Children don't know how to multi-task:
Freja exhibiting intense concentration as she learns to use scissors.

Wednesday, April 2, 2014

Cohousing, collectives, communities

photo credit: http://www.cohousingblog.com

I've always been intrigued by the idea of intentional communities. Instead of living as a self-contained uint where a family or couple or individual is wholly responsible for their housing, their meals, housework, childcare, and all the money needed to support this venture of daily living, members of an intentional community pool their resources, talents, and labor for the greater good. Think of the possibilities. Shared meals (and shared cooking and dishwashing); shared childcare; shared gardens and shared produce; social activities.

I used to joke that I was going to form my own collective, but I wanted to make the rules. I called myself the Benevolent Dictator. Rules about tidiness and a clean house would be strict. I didn't like the image of the 1970s commune with compost fermenting in the kitchen corner and a self-composting toilet in the bathroom. I envision separate living units but also a shared space. Members can choose their level of community involvement based on how they feel on any given day. Shared dinners once a week or every other day. Movie screenings, music sessions, community gardening, ad hoc childcare--the idea is codependence, interdependence, yet each member is able to maintain their own space and privacy.

I'm not the first person to dream this up. Collective living has come a long way from the hippy communes. I read an article in the Christian Science Monitor that highlights a number of different cohousing arrangements from separate yet connected houses for retirees to houses in San Francisco shared by young professionals who share a desire for social change. The documentary Happy takes a look at a cohousing community in Denmark where members buy or rent their own living space but share all meals and outdoor space. Here's a nice reference page that explains cohousing.

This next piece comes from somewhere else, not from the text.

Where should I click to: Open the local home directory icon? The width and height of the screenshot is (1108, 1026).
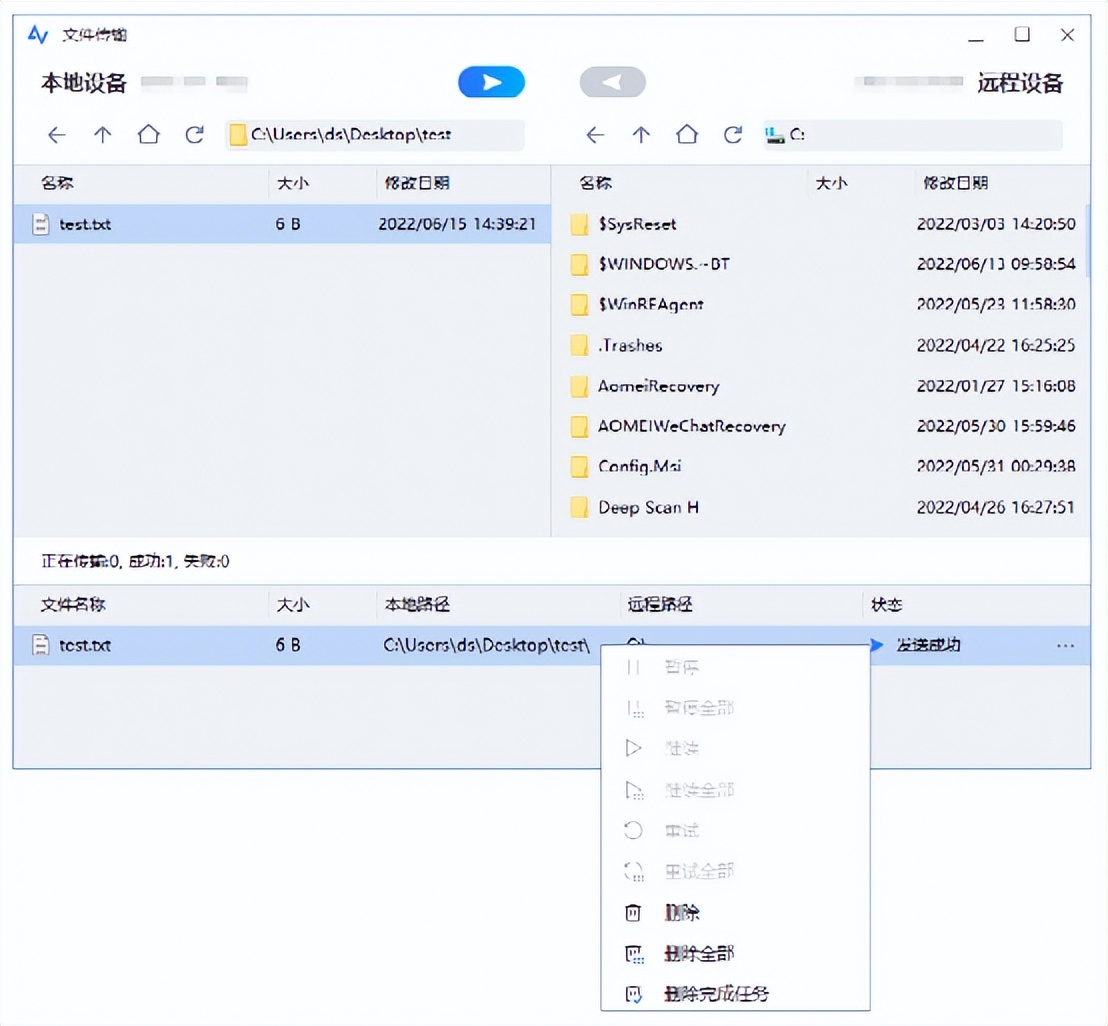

My own marina is a version of a collective living community. We share dock space, picnic/bbq/deck space, bathroms, a bike rack, and a washer and dryer. We have a message board. We have frequent get-togethers in the warmer months. Our community is aweseome. Great friends, great neighbors. We all care about each other, we all look out for each other, and we all have our own space (our boats!).

The idea is to make connections with our neighbors and fellow citizens. We can share ideas, share work, and share both sorrows and joys. Humans are social beings, yet most of us also value our independence and privacy. I see the modern cohousing movement as a great bridge between privacy and communal living - one that can elevate any member's wellbeing.